Task prompt:
Take the entries below and retype them exactly.

[[ Material supplied, beginning ]]

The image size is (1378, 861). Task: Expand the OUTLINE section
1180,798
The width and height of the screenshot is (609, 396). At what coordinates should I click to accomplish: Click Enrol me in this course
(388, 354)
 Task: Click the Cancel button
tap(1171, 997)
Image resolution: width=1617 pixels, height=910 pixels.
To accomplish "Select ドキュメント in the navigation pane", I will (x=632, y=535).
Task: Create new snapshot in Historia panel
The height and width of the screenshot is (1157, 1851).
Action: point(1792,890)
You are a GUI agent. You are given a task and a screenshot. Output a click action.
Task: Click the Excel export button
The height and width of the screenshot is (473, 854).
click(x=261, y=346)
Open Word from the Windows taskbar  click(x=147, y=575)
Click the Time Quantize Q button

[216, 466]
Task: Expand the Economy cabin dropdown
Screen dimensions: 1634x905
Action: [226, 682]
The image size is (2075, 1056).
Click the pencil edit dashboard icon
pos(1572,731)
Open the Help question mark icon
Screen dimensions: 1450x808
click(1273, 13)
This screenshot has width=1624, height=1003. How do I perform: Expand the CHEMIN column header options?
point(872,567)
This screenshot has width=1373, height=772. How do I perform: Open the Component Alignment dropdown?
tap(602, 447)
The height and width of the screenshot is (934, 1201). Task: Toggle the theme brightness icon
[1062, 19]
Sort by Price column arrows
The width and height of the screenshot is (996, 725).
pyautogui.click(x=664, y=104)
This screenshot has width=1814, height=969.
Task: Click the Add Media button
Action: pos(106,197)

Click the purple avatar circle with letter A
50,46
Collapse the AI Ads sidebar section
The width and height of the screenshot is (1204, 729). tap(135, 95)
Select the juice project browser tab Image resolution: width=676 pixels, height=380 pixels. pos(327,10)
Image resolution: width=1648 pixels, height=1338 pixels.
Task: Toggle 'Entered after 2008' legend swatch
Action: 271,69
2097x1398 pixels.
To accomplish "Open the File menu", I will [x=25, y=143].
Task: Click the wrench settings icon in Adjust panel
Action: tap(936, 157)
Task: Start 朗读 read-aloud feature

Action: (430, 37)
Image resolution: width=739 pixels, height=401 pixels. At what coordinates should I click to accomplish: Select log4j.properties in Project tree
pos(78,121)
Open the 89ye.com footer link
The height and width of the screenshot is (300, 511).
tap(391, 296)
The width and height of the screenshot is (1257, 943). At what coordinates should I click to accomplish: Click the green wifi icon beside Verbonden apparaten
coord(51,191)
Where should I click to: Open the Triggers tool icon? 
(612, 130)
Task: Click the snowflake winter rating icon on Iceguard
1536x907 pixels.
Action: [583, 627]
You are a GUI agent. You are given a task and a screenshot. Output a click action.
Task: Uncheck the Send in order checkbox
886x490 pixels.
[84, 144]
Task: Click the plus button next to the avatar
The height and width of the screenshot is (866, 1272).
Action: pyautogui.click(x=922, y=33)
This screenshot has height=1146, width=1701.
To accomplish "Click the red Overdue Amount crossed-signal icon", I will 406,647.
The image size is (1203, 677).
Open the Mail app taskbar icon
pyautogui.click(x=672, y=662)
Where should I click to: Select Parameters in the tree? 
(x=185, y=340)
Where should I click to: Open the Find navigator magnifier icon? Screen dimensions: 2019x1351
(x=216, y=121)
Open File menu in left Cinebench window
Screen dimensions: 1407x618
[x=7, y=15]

[[ Material supplied, end ]]

Written response:
The image size is (1378, 861). Task: Expand the OUTLINE section
1180,798
The width and height of the screenshot is (609, 396). At what coordinates should I click to accomplish: Click Enrol me in this course
(388, 354)
 Task: Click the Cancel button
tap(1171, 997)
Image resolution: width=1617 pixels, height=910 pixels.
To accomplish "Select ドキュメント in the navigation pane", I will (x=632, y=535).
Task: Create new snapshot in Historia panel
The height and width of the screenshot is (1157, 1851).
Action: point(1792,890)
You are a GUI agent. You are given a task and a screenshot. Output a click action.
Task: Click the Excel export button
The height and width of the screenshot is (473, 854).
click(x=261, y=346)
Open Word from the Windows taskbar  click(x=147, y=575)
Click the Time Quantize Q button

[216, 466]
Task: Expand the Economy cabin dropdown
Screen dimensions: 1634x905
Action: [226, 682]
The image size is (2075, 1056).
Click the pencil edit dashboard icon
pos(1572,731)
Open the Help question mark icon
Screen dimensions: 1450x808
click(1273, 13)
This screenshot has width=1624, height=1003. How do I perform: Expand the CHEMIN column header options?
point(872,567)
This screenshot has width=1373, height=772. How do I perform: Open the Component Alignment dropdown?
tap(602, 447)
The height and width of the screenshot is (934, 1201). Task: Toggle the theme brightness icon
[1062, 19]
Sort by Price column arrows
The width and height of the screenshot is (996, 725).
pyautogui.click(x=664, y=104)
This screenshot has width=1814, height=969.
Task: Click the Add Media button
Action: pos(106,197)

Click the purple avatar circle with letter A
50,46
Collapse the AI Ads sidebar section
The width and height of the screenshot is (1204, 729). tap(135, 95)
Select the juice project browser tab Image resolution: width=676 pixels, height=380 pixels. pos(327,10)
Image resolution: width=1648 pixels, height=1338 pixels.
Task: Toggle 'Entered after 2008' legend swatch
Action: 271,69
2097x1398 pixels.
To accomplish "Open the File menu", I will [x=25, y=143].
Task: Click the wrench settings icon in Adjust panel
Action: tap(936, 157)
Task: Start 朗读 read-aloud feature

Action: (430, 37)
Image resolution: width=739 pixels, height=401 pixels. At what coordinates should I click to accomplish: Select log4j.properties in Project tree
pos(78,121)
Open the 89ye.com footer link
The height and width of the screenshot is (300, 511).
tap(391, 296)
The width and height of the screenshot is (1257, 943). At what coordinates should I click to accomplish: Click the green wifi icon beside Verbonden apparaten
coord(51,191)
Where should I click to: Open the Triggers tool icon? 
(612, 130)
Task: Click the snowflake winter rating icon on Iceguard
1536x907 pixels.
Action: [583, 627]
You are a GUI agent. You are given a task and a screenshot. Output a click action.
Task: Uncheck the Send in order checkbox
886x490 pixels.
[84, 144]
Task: Click the plus button next to the avatar
The height and width of the screenshot is (866, 1272).
Action: pyautogui.click(x=922, y=33)
This screenshot has height=1146, width=1701.
To accomplish "Click the red Overdue Amount crossed-signal icon", I will 406,647.
The image size is (1203, 677).
Open the Mail app taskbar icon
pyautogui.click(x=672, y=662)
Where should I click to: Select Parameters in the tree? 
(x=185, y=340)
Where should I click to: Open the Find navigator magnifier icon? Screen dimensions: 2019x1351
(x=216, y=121)
Open File menu in left Cinebench window
Screen dimensions: 1407x618
[x=7, y=15]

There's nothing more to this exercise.